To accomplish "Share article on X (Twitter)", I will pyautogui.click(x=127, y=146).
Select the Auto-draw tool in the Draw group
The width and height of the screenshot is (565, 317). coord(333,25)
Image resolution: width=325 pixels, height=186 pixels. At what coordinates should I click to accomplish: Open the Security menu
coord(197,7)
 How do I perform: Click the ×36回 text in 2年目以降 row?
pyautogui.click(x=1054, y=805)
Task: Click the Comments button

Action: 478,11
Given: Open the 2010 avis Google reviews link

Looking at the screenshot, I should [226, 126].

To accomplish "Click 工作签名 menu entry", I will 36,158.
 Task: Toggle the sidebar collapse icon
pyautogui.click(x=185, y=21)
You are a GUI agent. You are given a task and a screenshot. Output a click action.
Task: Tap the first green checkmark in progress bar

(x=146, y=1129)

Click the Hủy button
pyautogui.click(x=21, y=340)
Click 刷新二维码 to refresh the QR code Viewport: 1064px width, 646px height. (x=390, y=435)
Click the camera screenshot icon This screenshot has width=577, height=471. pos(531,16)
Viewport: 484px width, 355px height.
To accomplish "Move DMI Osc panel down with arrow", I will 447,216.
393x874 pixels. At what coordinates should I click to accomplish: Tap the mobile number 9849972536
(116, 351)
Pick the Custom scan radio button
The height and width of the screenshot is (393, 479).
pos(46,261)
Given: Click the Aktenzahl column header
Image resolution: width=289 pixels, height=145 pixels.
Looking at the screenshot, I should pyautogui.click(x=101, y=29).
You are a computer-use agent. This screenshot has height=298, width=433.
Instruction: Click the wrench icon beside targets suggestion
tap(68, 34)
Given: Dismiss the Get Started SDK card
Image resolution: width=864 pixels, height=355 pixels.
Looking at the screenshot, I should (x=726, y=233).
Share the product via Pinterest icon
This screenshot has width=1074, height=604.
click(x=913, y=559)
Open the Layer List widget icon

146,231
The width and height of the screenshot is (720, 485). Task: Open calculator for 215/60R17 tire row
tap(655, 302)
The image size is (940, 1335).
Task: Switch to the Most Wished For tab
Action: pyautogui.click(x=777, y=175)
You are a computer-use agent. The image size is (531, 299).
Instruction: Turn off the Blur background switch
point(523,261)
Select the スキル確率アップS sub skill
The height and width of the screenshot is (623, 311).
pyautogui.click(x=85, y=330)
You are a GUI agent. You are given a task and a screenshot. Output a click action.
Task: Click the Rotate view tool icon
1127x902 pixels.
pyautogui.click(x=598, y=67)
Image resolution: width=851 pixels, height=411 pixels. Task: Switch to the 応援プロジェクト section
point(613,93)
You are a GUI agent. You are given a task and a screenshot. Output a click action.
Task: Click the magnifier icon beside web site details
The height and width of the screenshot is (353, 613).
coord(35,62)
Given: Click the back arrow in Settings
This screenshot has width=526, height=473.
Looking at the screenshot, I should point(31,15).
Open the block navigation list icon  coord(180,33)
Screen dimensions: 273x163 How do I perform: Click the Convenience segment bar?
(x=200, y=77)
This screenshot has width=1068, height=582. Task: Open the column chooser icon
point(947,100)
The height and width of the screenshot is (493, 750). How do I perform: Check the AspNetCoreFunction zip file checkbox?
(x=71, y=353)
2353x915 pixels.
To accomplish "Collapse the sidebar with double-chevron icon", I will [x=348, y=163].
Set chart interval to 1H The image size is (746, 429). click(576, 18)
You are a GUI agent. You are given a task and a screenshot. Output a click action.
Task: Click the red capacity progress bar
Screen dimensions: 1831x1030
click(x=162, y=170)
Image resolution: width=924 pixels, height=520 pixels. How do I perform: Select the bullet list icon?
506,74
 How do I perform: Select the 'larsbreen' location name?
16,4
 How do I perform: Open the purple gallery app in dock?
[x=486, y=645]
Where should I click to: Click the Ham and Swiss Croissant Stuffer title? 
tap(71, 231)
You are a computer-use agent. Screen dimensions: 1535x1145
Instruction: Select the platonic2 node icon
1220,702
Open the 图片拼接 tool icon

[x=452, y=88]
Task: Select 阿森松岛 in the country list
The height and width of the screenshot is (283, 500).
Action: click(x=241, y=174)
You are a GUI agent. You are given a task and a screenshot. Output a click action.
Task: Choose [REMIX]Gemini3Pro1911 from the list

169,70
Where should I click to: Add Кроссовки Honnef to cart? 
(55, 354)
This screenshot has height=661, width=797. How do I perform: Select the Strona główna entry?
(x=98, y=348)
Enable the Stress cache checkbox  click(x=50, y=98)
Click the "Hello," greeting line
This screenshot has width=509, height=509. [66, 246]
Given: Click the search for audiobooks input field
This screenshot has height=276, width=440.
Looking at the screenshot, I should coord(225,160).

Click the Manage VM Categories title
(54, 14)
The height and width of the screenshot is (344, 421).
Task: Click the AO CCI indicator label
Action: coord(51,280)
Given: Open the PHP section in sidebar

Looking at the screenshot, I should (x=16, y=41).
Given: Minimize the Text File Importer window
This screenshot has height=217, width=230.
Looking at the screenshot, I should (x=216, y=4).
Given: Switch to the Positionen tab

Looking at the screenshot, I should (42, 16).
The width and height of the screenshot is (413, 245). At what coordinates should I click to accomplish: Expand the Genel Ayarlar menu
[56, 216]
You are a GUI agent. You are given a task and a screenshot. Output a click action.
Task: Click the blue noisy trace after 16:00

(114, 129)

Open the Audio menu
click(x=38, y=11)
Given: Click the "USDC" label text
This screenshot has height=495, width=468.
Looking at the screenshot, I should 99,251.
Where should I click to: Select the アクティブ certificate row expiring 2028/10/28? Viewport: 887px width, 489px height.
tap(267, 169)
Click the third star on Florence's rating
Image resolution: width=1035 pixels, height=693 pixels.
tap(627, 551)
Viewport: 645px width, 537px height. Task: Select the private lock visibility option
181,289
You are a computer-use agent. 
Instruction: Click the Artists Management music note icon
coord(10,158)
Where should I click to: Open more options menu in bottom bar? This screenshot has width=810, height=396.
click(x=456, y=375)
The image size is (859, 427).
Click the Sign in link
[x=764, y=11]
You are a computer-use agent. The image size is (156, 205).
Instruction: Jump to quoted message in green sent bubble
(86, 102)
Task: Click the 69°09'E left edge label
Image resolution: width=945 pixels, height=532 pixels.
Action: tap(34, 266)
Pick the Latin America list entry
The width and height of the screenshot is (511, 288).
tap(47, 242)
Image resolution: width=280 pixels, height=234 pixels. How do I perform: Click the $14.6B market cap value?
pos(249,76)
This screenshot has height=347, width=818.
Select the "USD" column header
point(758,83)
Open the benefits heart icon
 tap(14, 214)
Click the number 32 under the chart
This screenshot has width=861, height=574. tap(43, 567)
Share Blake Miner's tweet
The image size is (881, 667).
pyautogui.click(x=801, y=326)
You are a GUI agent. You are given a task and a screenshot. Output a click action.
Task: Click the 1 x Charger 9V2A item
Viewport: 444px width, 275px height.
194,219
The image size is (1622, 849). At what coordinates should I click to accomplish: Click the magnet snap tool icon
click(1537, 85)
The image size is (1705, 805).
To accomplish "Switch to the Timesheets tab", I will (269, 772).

◇ ◇ ◇ ◇ ◇ ◇ ◇

**INSTRUCTIONS FOR THE TASK**
Copy out the material in full, exactly as it reads.

**FINISHED EXERCISE**
To accomplish "Share article on X (Twitter)", I will pyautogui.click(x=127, y=146).
Select the Auto-draw tool in the Draw group
The width and height of the screenshot is (565, 317). coord(333,25)
Image resolution: width=325 pixels, height=186 pixels. At what coordinates should I click to accomplish: Open the Security menu
coord(197,7)
 How do I perform: Click the ×36回 text in 2年目以降 row?
pyautogui.click(x=1054, y=805)
Task: Click the Comments button

Action: 478,11
Given: Open the 2010 avis Google reviews link

Looking at the screenshot, I should [226, 126].

To accomplish "Click 工作签名 menu entry", I will 36,158.
 Task: Toggle the sidebar collapse icon
pyautogui.click(x=185, y=21)
You are a GUI agent. You are given a task and a screenshot. Output a click action.
Task: Tap the first green checkmark in progress bar

(x=146, y=1129)

Click the Hủy button
pyautogui.click(x=21, y=340)
Click 刷新二维码 to refresh the QR code Viewport: 1064px width, 646px height. (x=390, y=435)
Click the camera screenshot icon This screenshot has width=577, height=471. pos(531,16)
Viewport: 484px width, 355px height.
To accomplish "Move DMI Osc panel down with arrow", I will 447,216.
393x874 pixels. At what coordinates should I click to accomplish: Tap the mobile number 9849972536
(116, 351)
Pick the Custom scan radio button
The height and width of the screenshot is (393, 479).
pos(46,261)
Given: Click the Aktenzahl column header
Image resolution: width=289 pixels, height=145 pixels.
Looking at the screenshot, I should pyautogui.click(x=101, y=29).
You are a computer-use agent. This screenshot has height=298, width=433.
Instruction: Click the wrench icon beside targets suggestion
tap(68, 34)
Given: Dismiss the Get Started SDK card
Image resolution: width=864 pixels, height=355 pixels.
Looking at the screenshot, I should (x=726, y=233).
Share the product via Pinterest icon
This screenshot has width=1074, height=604.
click(x=913, y=559)
Open the Layer List widget icon

146,231
The width and height of the screenshot is (720, 485). Task: Open calculator for 215/60R17 tire row
tap(655, 302)
The image size is (940, 1335).
Task: Switch to the Most Wished For tab
Action: pyautogui.click(x=777, y=175)
You are a computer-use agent. The image size is (531, 299).
Instruction: Turn off the Blur background switch
point(523,261)
Select the スキル確率アップS sub skill
The height and width of the screenshot is (623, 311).
pyautogui.click(x=85, y=330)
You are a GUI agent. You are given a task and a screenshot. Output a click action.
Task: Click the Rotate view tool icon
1127x902 pixels.
pyautogui.click(x=598, y=67)
Image resolution: width=851 pixels, height=411 pixels. Task: Switch to the 応援プロジェクト section
point(613,93)
You are a GUI agent. You are given a task and a screenshot. Output a click action.
Task: Click the magnifier icon beside web site details
The height and width of the screenshot is (353, 613).
coord(35,62)
Given: Click the back arrow in Settings
This screenshot has width=526, height=473.
Looking at the screenshot, I should point(31,15).
Open the block navigation list icon  coord(180,33)
Screen dimensions: 273x163 How do I perform: Click the Convenience segment bar?
(x=200, y=77)
This screenshot has width=1068, height=582. Task: Open the column chooser icon
point(947,100)
The height and width of the screenshot is (493, 750). How do I perform: Check the AspNetCoreFunction zip file checkbox?
(x=71, y=353)
2353x915 pixels.
To accomplish "Collapse the sidebar with double-chevron icon", I will [x=348, y=163].
Set chart interval to 1H The image size is (746, 429). click(576, 18)
You are a GUI agent. You are given a task and a screenshot. Output a click action.
Task: Click the red capacity progress bar
Screen dimensions: 1831x1030
click(x=162, y=170)
Image resolution: width=924 pixels, height=520 pixels. How do I perform: Select the bullet list icon?
506,74
 How do I perform: Select the 'larsbreen' location name?
16,4
 How do I perform: Open the purple gallery app in dock?
[x=486, y=645]
Where should I click to: Click the Ham and Swiss Croissant Stuffer title? 
tap(71, 231)
You are a computer-use agent. Screen dimensions: 1535x1145
Instruction: Select the platonic2 node icon
1220,702
Open the 图片拼接 tool icon

[x=452, y=88]
Task: Select 阿森松岛 in the country list
The height and width of the screenshot is (283, 500).
Action: click(x=241, y=174)
You are a GUI agent. You are given a task and a screenshot. Output a click action.
Task: Choose [REMIX]Gemini3Pro1911 from the list

169,70
Where should I click to: Add Кроссовки Honnef to cart? 
(55, 354)
This screenshot has height=661, width=797. How do I perform: Select the Strona główna entry?
(x=98, y=348)
Enable the Stress cache checkbox  click(x=50, y=98)
Click the "Hello," greeting line
This screenshot has width=509, height=509. [66, 246]
Given: Click the search for audiobooks input field
This screenshot has height=276, width=440.
Looking at the screenshot, I should coord(225,160).

Click the Manage VM Categories title
(54, 14)
The height and width of the screenshot is (344, 421).
Task: Click the AO CCI indicator label
Action: coord(51,280)
Given: Open the PHP section in sidebar

Looking at the screenshot, I should (x=16, y=41).
Given: Minimize the Text File Importer window
This screenshot has height=217, width=230.
Looking at the screenshot, I should (x=216, y=4).
Given: Switch to the Positionen tab

Looking at the screenshot, I should (42, 16).
The width and height of the screenshot is (413, 245). At what coordinates should I click to accomplish: Expand the Genel Ayarlar menu
[56, 216]
You are a GUI agent. You are given a task and a screenshot. Output a click action.
Task: Click the blue noisy trace after 16:00

(114, 129)

Open the Audio menu
click(x=38, y=11)
Given: Click the "USDC" label text
This screenshot has height=495, width=468.
Looking at the screenshot, I should 99,251.
Where should I click to: Select the アクティブ certificate row expiring 2028/10/28? Viewport: 887px width, 489px height.
tap(267, 169)
Click the third star on Florence's rating
Image resolution: width=1035 pixels, height=693 pixels.
tap(627, 551)
Viewport: 645px width, 537px height. Task: Select the private lock visibility option
181,289
You are a computer-use agent. 
Instruction: Click the Artists Management music note icon
coord(10,158)
Where should I click to: Open more options menu in bottom bar? This screenshot has width=810, height=396.
click(x=456, y=375)
The image size is (859, 427).
Click the Sign in link
[x=764, y=11]
You are a computer-use agent. The image size is (156, 205).
Instruction: Jump to quoted message in green sent bubble
(86, 102)
Task: Click the 69°09'E left edge label
Image resolution: width=945 pixels, height=532 pixels.
Action: tap(34, 266)
Pick the Latin America list entry
The width and height of the screenshot is (511, 288).
tap(47, 242)
Image resolution: width=280 pixels, height=234 pixels. How do I perform: Click the $14.6B market cap value?
pos(249,76)
This screenshot has height=347, width=818.
Select the "USD" column header
point(758,83)
Open the benefits heart icon
 tap(14, 214)
Click the number 32 under the chart
This screenshot has width=861, height=574. tap(43, 567)
Share Blake Miner's tweet
The image size is (881, 667).
pyautogui.click(x=801, y=326)
You are a GUI agent. You are given a task and a screenshot. Output a click action.
Task: Click the 1 x Charger 9V2A item
Viewport: 444px width, 275px height.
194,219
The image size is (1622, 849). At what coordinates should I click to accomplish: Click the magnet snap tool icon
click(1537, 85)
The image size is (1705, 805).
To accomplish "Switch to the Timesheets tab", I will (269, 772).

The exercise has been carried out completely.